REQUIREMENTS: Pick out each line of the records containing the string "height" and copy those lines verbatim.

## BEGIN STORED RECORDS

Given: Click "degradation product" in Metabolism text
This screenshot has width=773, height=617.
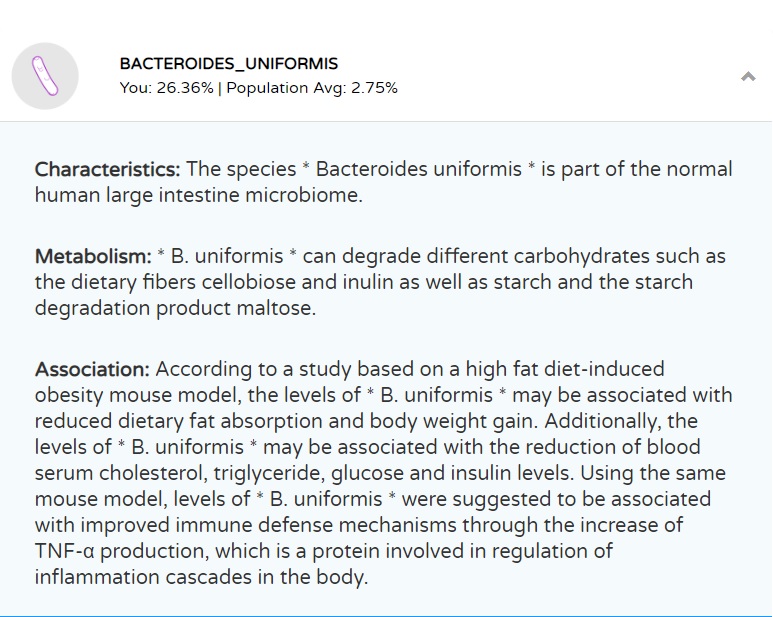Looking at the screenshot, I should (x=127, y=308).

## END STORED RECORDS
## BEGIN STORED RECORDS

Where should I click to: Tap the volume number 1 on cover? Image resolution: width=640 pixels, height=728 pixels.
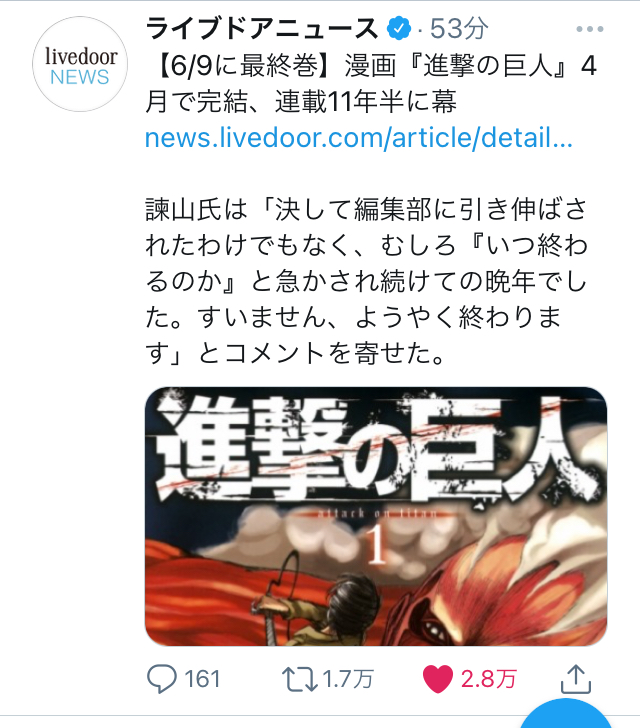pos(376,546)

## END STORED RECORDS

FINAL RESULT:
This screenshot has width=773, height=617.
Where should I click to: Tap the volume number 1 on cover? Image resolution: width=640 pixels, height=728 pixels.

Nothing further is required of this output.